Supplied information:
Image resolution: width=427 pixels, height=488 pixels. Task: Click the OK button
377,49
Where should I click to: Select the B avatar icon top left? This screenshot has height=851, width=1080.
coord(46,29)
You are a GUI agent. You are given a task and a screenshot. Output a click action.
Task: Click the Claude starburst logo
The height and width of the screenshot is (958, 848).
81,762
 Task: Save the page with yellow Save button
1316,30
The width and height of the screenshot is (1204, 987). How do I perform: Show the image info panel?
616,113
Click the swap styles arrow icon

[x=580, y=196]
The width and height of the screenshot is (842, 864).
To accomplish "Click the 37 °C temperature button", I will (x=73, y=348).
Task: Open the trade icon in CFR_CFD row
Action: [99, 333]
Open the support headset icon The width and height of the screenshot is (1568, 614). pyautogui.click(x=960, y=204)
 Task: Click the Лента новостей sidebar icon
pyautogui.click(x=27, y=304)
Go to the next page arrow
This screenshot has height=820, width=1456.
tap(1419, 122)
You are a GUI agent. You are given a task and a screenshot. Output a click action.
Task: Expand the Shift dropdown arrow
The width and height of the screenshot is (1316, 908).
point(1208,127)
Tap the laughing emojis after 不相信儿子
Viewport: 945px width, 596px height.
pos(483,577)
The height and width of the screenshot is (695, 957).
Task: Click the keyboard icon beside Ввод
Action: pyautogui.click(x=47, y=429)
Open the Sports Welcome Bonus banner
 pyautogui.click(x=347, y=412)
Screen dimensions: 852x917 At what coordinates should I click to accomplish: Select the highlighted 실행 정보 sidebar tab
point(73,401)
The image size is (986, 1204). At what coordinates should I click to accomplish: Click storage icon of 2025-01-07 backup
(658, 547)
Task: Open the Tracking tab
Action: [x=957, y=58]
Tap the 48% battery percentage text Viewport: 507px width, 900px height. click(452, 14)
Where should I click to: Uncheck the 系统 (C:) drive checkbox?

What to work on: Up to and including the line that contains "Task: Click the Claude starburst logo", output the records above exactly, beginning with their first line.

Answer box:
Image resolution: width=427 pixels, height=488 pixels. Task: Click the OK button
377,49
Where should I click to: Select the B avatar icon top left? This screenshot has height=851, width=1080.
coord(46,29)
You are a GUI agent. You are given a task and a screenshot. Output a click action.
Task: Click the Claude starburst logo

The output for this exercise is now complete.